### [Passage to read]
Welcome to the NavList Message Boards.

NavList:

A Community Devoted to the Preservation and Practice of Celestial Navigation and Other Methods of Traditional Wayfinding

Compose Your Message

Message:αβγ
Message:abc
Add Images & Files
    Name or NavList Code:
    Email:
       
    Reply
    Kurtosis WAS: errors in plotting and a possible/partial fix
    From: Frank Reed
    Date: 2010 Dec 29, 22:32 -0800

    George H, you wrote:
    "Is Peter Fogg really claiming that he has a method which can reduce the error resulting from random scatter to less than simple averaging will do?"

    Yes. Of course, he is. SURELY that's obvious by now. And it's a simple method. It differs only slightly from the usual navigators' technique of omitting LOPs from a fix if they are too far out from a group of others. When you have a series of closely-spaced observations (well away from the meridian), the differences between the plotted observed altitudes and the line with the required slope is no more and no less than a plot of the intercepts of the sights. Of course any such method needs to be applied with some fixed a priori standards. Otherwise the temptation to fit the line will become too great.

    And George, you wrote:
    "If so, I can always produce sets of simulated data, which are affected only by computer-generated random scatter, on which he can try his magic, to substantiate that claim."

    Now come on, George. Magic?? I really believe that this attitude has made it nearly impossible for you to see something simple and useful.

### [Requirement]
Retype the NavList forum post above word for word, starting with "And George, you" and going on through "simple and useful.".

### [Available data]
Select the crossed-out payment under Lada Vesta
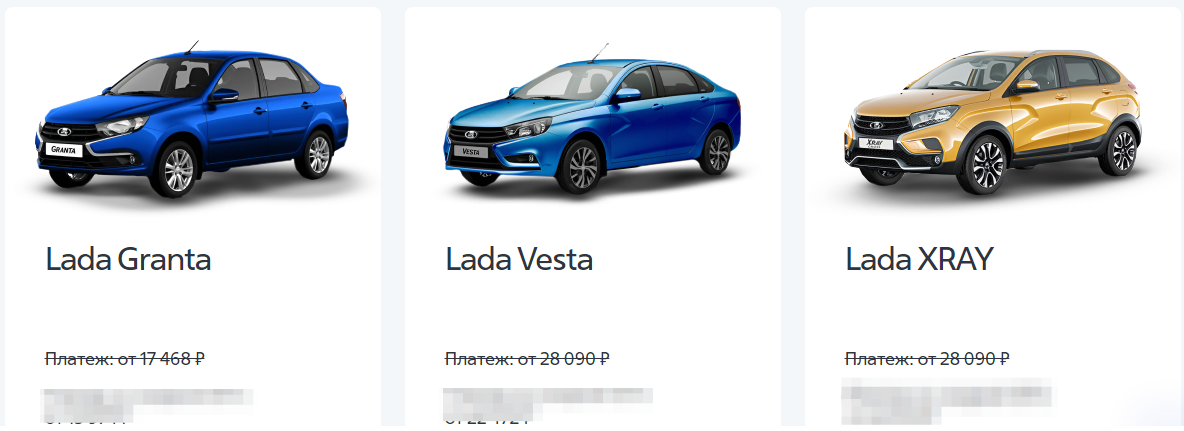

### [Full response]
And George, you wrote:
    "If so, I can always produce sets of simulated data, which are affected only by computer-generated random scatter, on which he can try his magic, to substantiate that claim."

    Now come on, George. Magic?? I really believe that this attitude has made it nearly impossible for you to see something simple and useful.